*** Information provided ***

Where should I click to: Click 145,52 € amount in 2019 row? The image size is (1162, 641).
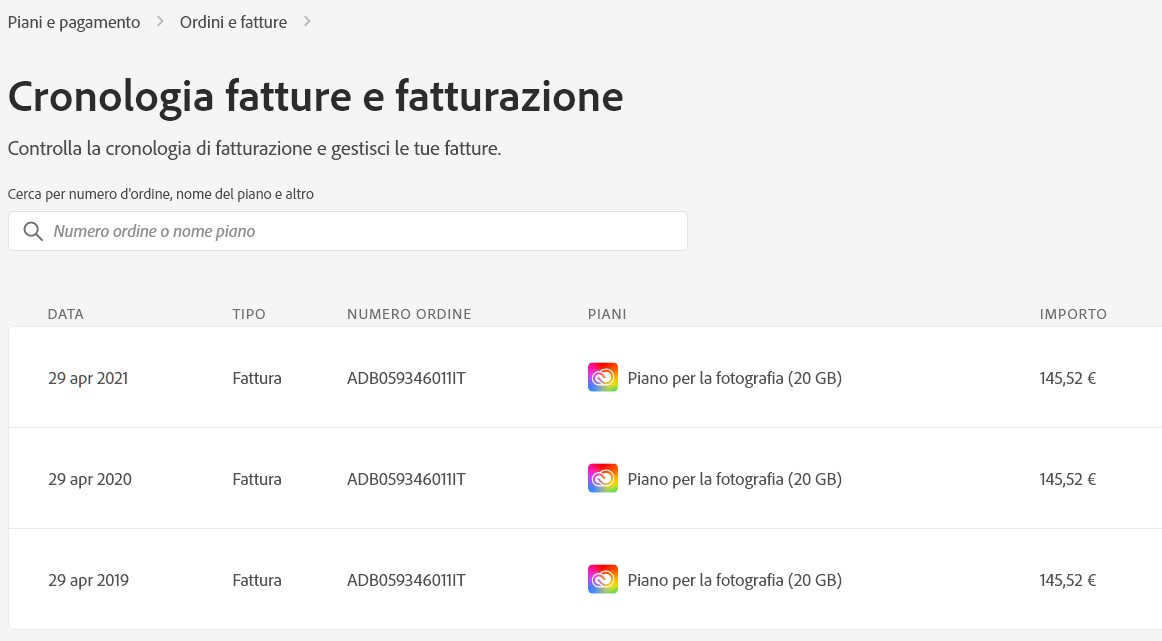point(1067,580)
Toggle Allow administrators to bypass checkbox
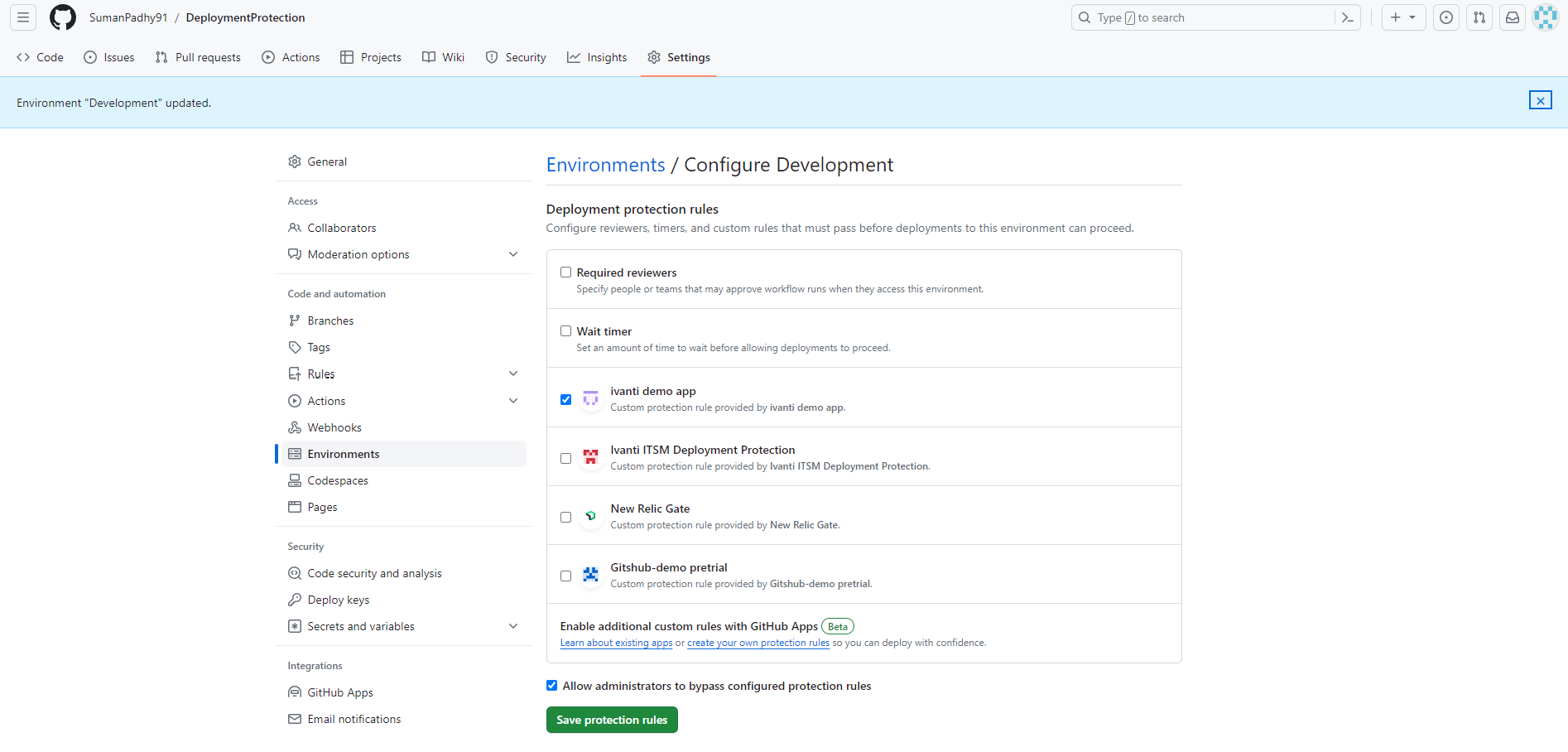The width and height of the screenshot is (1568, 752). 552,686
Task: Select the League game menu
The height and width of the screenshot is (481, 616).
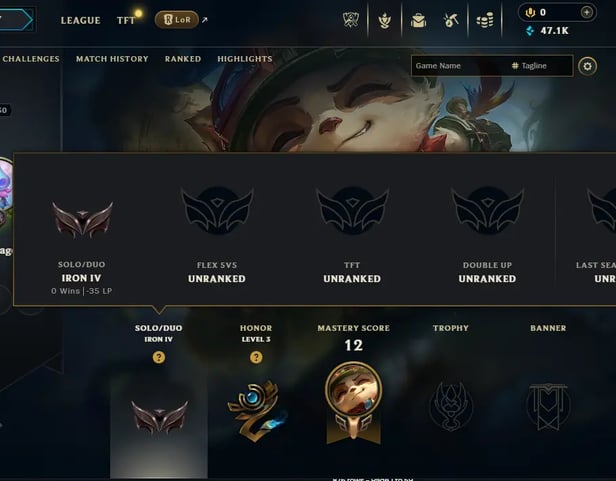Action: pos(81,20)
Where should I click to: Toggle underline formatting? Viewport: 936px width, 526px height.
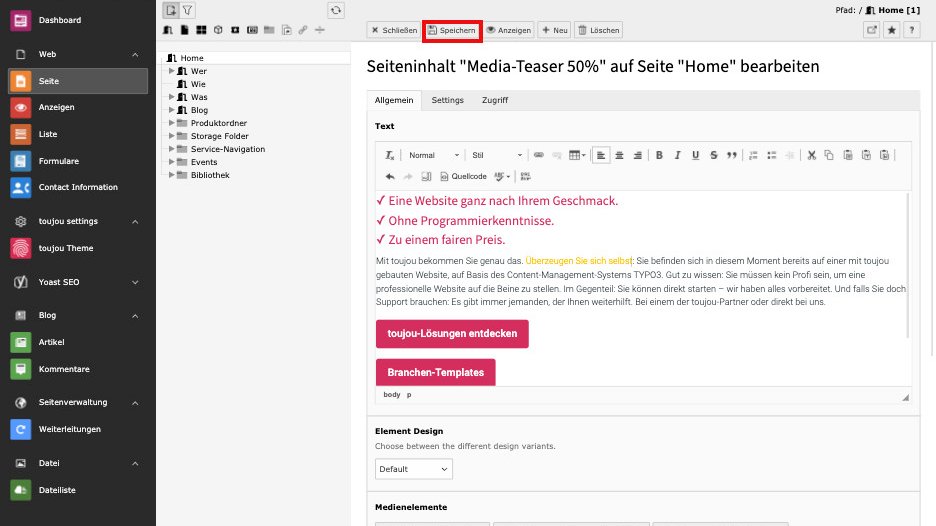695,155
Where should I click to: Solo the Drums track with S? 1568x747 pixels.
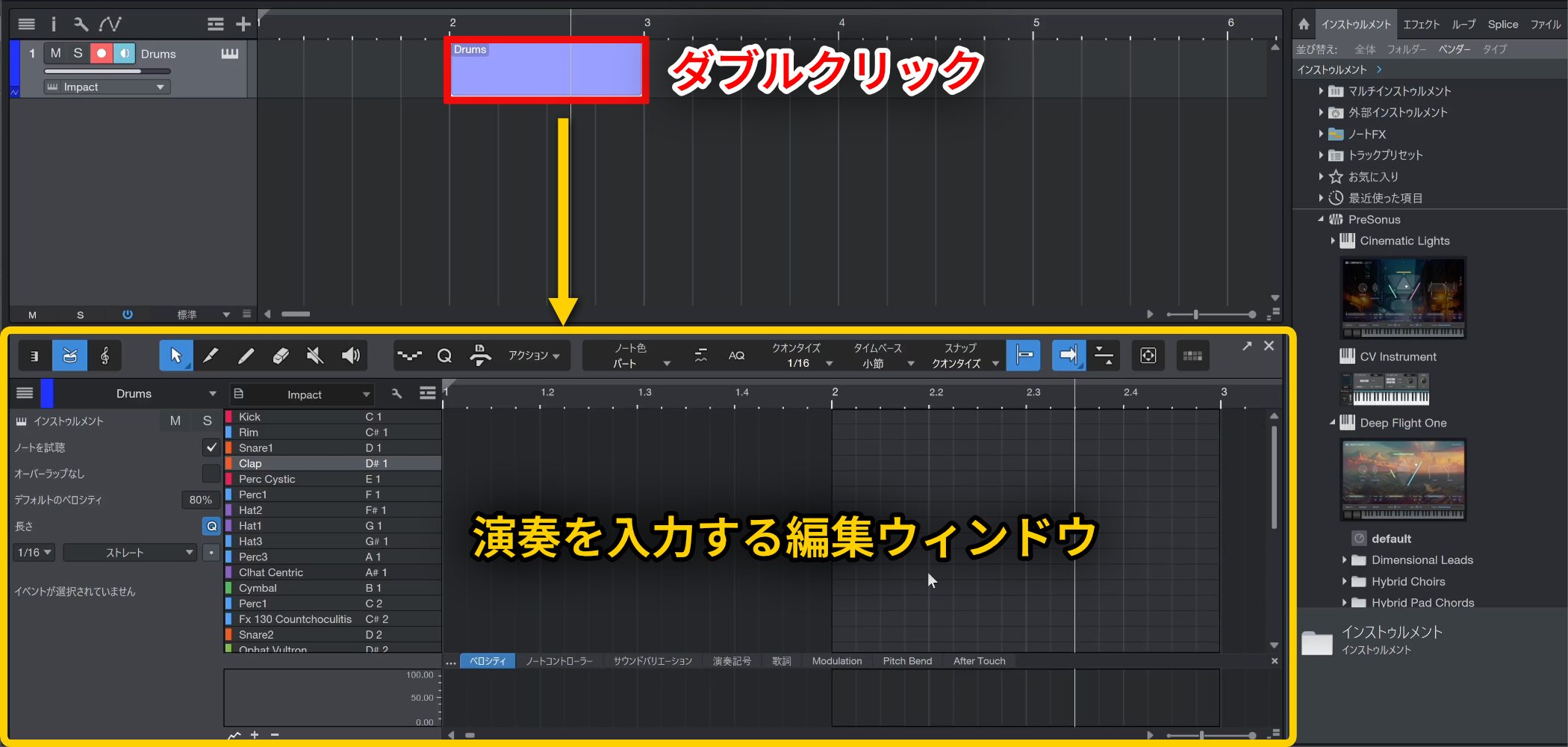(x=78, y=53)
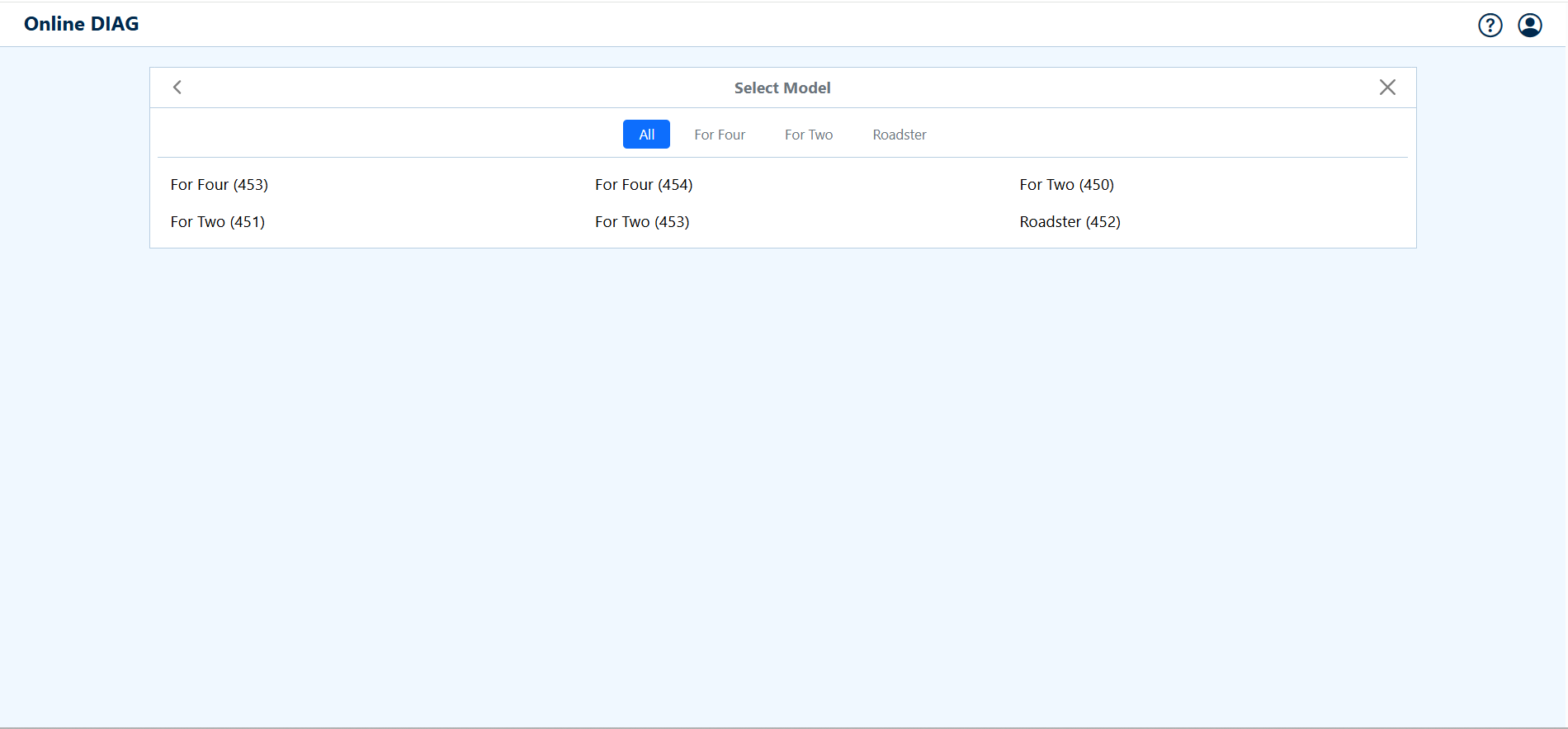Screen dimensions: 1568x729
Task: Dismiss the model panel with the X
Action: point(1387,88)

*** End of Information provided ***

» **What the task requires**
Transcribe each record above exactly, leaving every picture out of the copy.

» **Answer section**
Where should I click to: Click 145,52 € amount in 2019 row? The image size is (1162, 641).
point(1067,580)
Toggle Allow administrators to bypass checkbox
The width and height of the screenshot is (1568, 752). 552,686
Task: Select the League game menu
The height and width of the screenshot is (481, 616).
Action: pos(81,20)
Where should I click to: Toggle underline formatting? Viewport: 936px width, 526px height.
695,155
Where should I click to: Solo the Drums track with S? 1568x747 pixels.
(x=78, y=53)
Screen dimensions: 1568x729
Task: Dismiss the model panel with the X
Action: point(1387,88)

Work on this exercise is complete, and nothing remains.